** Your objective **
Convert the data from the start through the line holding "Action: (30, 212)", inclusive, into a numbered list, leaving out blank lines.

** Records to use **
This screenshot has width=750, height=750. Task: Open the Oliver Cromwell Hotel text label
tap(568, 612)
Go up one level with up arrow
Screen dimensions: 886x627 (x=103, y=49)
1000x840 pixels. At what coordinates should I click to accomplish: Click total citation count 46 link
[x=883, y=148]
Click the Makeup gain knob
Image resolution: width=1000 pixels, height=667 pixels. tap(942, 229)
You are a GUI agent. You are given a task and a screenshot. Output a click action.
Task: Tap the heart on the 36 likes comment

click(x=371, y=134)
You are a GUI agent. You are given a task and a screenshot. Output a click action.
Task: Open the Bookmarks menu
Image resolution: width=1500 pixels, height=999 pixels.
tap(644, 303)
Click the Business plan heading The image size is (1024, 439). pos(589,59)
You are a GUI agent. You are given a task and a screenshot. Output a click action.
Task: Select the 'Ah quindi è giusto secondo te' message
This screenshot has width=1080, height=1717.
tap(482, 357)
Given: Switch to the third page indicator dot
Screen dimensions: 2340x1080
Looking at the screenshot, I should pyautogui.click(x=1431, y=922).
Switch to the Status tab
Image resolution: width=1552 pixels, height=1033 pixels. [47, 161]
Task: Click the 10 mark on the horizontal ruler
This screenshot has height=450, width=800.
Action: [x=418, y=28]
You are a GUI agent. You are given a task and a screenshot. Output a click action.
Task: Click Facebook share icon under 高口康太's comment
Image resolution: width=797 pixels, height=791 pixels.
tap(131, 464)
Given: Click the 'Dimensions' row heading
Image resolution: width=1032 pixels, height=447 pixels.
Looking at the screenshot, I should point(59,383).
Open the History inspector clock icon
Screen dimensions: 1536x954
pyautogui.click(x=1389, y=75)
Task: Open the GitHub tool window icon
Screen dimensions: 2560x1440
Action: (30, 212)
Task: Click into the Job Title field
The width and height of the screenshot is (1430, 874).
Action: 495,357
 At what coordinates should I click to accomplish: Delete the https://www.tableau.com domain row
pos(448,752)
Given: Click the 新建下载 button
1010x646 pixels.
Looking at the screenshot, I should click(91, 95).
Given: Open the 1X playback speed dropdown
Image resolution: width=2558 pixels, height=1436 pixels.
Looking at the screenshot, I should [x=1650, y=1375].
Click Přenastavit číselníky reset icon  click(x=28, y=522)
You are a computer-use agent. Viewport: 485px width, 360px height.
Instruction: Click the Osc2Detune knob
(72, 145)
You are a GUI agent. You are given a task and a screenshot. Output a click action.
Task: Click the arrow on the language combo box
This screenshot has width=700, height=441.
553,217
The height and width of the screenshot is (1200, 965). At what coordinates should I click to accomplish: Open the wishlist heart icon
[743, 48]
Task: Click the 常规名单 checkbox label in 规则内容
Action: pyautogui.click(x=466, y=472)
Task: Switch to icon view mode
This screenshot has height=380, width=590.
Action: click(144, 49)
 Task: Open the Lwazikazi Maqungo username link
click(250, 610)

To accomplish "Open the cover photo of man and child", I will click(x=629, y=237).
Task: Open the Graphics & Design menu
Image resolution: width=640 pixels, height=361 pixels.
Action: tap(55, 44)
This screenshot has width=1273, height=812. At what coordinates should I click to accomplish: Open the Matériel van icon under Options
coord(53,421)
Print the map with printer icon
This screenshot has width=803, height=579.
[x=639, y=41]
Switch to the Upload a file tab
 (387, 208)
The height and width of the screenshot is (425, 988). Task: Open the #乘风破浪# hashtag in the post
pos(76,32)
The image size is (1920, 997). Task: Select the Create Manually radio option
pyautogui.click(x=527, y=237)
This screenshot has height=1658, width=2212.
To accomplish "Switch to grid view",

** Response **
1. This screenshot has width=750, height=750. Task: Open the Oliver Cromwell Hotel text label
2. tap(568, 612)
3. Go up one level with up arrow
4. Screen dimensions: 886x627 (x=103, y=49)
5. 1000x840 pixels. At what coordinates should I click to accomplish: Click total citation count 46 link
6. [x=883, y=148]
7. Click the Makeup gain knob
8. Image resolution: width=1000 pixels, height=667 pixels. tap(942, 229)
9. You are a GUI agent. You are given a task and a screenshot. Output a click action.
10. Task: Tap the heart on the 36 likes comment
11. click(x=371, y=134)
12. You are a GUI agent. You are given a task and a screenshot. Output a click action.
13. Task: Open the Bookmarks menu
14. Image resolution: width=1500 pixels, height=999 pixels.
15. tap(644, 303)
16. Click the Business plan heading The image size is (1024, 439). pos(589,59)
17. You are a GUI agent. You are given a task and a screenshot. Output a click action.
18. Task: Select the 'Ah quindi è giusto secondo te' message
19. This screenshot has width=1080, height=1717.
20. tap(482, 357)
21. Given: Switch to the third page indicator dot
22. Screen dimensions: 2340x1080
23. Looking at the screenshot, I should pyautogui.click(x=1431, y=922).
24. Switch to the Status tab
25. Image resolution: width=1552 pixels, height=1033 pixels. [47, 161]
26. Task: Click the 10 mark on the horizontal ruler
27. This screenshot has height=450, width=800.
28. Action: [x=418, y=28]
29. You are a GUI agent. You are given a task and a screenshot. Output a click action.
30. Task: Click Facebook share icon under 高口康太's comment
31. Image resolution: width=797 pixels, height=791 pixels.
32. tap(131, 464)
33. Given: Click the 'Dimensions' row heading
34. Image resolution: width=1032 pixels, height=447 pixels.
35. Looking at the screenshot, I should point(59,383).
36. Open the History inspector clock icon
37. Screen dimensions: 1536x954
38. pyautogui.click(x=1389, y=75)
39. Task: Open the GitHub tool window icon
40. Screen dimensions: 2560x1440
41. Action: (30, 212)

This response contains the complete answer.